» **TASK TO CARRY OUT**:
Could the whole of the data below be written out verbatim?

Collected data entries
- Opening Delimiter -

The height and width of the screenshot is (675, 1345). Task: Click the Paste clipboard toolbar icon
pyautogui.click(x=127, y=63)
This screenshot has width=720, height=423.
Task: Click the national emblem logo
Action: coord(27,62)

- Closing Delimiter -

» **COMPLETED TASK**:
The height and width of the screenshot is (675, 1345). Task: Click the Paste clipboard toolbar icon
pyautogui.click(x=127, y=63)
This screenshot has width=720, height=423.
Task: Click the national emblem logo
Action: coord(27,62)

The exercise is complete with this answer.